SanDisk has released the ISO firmware images to allow SSD firmware update on operating systems that are not supported by the SanDisk SSD Toolkit. Each capacity drive has a separate Firmware ISO. You MUST use the correct firmware ISO for the capacity SSD you have installed.
WARNING: Applying the wrong firmware ISO to your SSD product will render the drive unusable! Please confirm the capacity of your SSD product before proceeding with the firmware download and update.
Step 1:
Verify the capacity of your SanDisk Extreme SSD and download the corresponding firmware ISO
Burn the saved image file to a CD/DVD with another software application then boot from the CD and perform the firmware update.
a. Restart your computer. b. For PC and Linux - Make sure the CD/DVD drive is the first device in the boot sequence defined in the BIOS, and restart your computer with the newly created CD/DVD boot disk inserted. FOR MAC: With the firmware disk inserted Press and hold the “C” key while the computer restarts. c. After restart, your system will boot to the SanDisk Firmware Updater d. Select the drive you want to update from the list displayed. e. Press ENTER to start the update. f. When the update is completed, Press ENTER to shutdown computer. g. Remove the boot CD/DVD from the drive and restart computer. h. That’s it…finished!

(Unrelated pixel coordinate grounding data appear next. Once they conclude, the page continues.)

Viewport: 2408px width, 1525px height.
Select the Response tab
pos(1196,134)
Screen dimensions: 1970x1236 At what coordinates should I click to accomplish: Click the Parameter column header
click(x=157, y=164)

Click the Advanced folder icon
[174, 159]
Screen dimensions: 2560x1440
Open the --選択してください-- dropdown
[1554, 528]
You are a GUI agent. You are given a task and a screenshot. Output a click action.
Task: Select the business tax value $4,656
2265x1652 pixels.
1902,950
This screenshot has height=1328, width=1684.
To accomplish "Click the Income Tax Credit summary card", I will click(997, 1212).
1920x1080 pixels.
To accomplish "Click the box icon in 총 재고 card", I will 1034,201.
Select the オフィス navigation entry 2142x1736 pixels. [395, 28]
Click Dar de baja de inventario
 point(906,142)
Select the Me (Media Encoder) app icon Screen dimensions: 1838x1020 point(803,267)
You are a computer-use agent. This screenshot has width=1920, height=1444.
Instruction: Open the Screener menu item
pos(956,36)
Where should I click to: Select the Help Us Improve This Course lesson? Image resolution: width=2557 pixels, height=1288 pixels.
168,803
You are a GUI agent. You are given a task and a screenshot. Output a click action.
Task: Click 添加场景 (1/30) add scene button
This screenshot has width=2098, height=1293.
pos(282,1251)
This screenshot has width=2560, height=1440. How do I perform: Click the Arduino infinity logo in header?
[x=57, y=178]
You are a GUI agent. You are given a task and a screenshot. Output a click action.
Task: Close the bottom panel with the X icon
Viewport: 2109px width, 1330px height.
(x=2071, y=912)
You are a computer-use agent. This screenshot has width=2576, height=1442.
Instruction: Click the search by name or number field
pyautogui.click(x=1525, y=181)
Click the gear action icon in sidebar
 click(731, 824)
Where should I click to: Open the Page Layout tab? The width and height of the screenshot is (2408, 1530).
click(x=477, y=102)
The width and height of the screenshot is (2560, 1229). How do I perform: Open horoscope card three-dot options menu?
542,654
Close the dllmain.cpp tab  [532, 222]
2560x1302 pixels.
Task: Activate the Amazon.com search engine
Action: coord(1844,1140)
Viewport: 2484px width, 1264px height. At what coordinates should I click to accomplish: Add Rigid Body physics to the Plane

Thanks for that. Much appreciated. May I ask, does the firmware render any OS or data already stored on the SSD unusable? That is, is the process in any way destructive? Thanks.
No response yet, so I went ahead anyway using Linux CDR boot disk with ISO burned at 16x. So far, so good. If one follows clear instructions there is no problem. Simple text-based installer asks three times if you’re sure you wanna proceed. This is to avoid loading the incorrect SSD storage capacity firmware, as is clearly explained. I keep reading about other brands’ convoluted-nightmare firmware update procedures. Not so with Sandisk. This was about as straight-forward as it gets. And it appears there has been no unwelcome effect on OS or data stored on SSD thus far.
Thanks for providing this information. As an aside, you can apply this to a usb drive using a linuxpendrive installer and update the Extreme in your Mac using a bootable USB Pendrive instead of burning a CD.
@nightcap wrote:
Thanks for that. Much appreciated. May I ask, does the firmware render any OS or data already stored on the SSD unusable? That is, is the process in any way destructive? Thanks.
no user data is affected. that said backups should always be kept in case of a failure.
I just initiated the FW upgrade process, i got failure for USB disk in my PC. The booter saw the SSD but didn’t initiate the FW upgrade process. So i created 2 boot CDs. 1 is created by Sandisk toolkit, the other with downloaded ISO file. Sandisk toolkit created CD (total of 20MB) returned the same error. ISO burned CD (total of 10.9MB) worked.
No data loss happened, hope this fw will improve performance, i didn’t have chance to test the SSD with new release yet.
I tried to update my new SSD 240GB installed on my late 2007 macbook pro (Core2Duo) following your step by step instructions. I burnt a CD from iso file and rebooted with C key pressed. Not working. The laptop booted on SSD. To make sure it wasn’t my CD/DVD, I tried once again but with MacOS X install CD. This worked fine.
I even tried to make a USB drive bootable with the iso file using dd command in the shell but it didn’t work.
you have to burn the ISO as a disk image. You cant simply burn the ISO itself to a disk or copy it to a USB drive. Below is a link that shows the correct way to burn a disk image.
Booted into SanDisk Firmware Updater okay but found two “SanDisk SDSSDX240GG25”; any idea why? Which should I update, both? There is only one physical drive in my MacBook Pro though.
Hi, I downloaded a 2nd time the image file (just in case) then burnt a new CD following exactly the steps you described (using disk utility) and verified that CD was fine. At boot (C key pressed) the CD is moving quite fast but a few seconds later session screen is displayed. The laptop boots on SSD. I as previously said, booting on CD is possible on my macbook pro as I’ve tested this with OS X installation CD. So there’s something wrong with your booting software. Just to remind you, I have a late 2007 computer. Have you done test on such old laptop? So could you please provide a new way to update the firmware? TRIM is not activable and I want to enable it.
well as you can see from the person right above you the CD works to boot MAC. I as well just updated my SSD and I have a 10 Macbook pro.
That said you said yours is 07. I’m not sure how long ago MAC changed to intel based processors but this CD is for x86 systems so if you dont have an intel based MAC it will nnot likely work. What processor does that have?
Are you planning a clean install of OSX or wanting to copy exactly what you have running on your MacBook Pro? Do you or have access to a USB sata enclosure?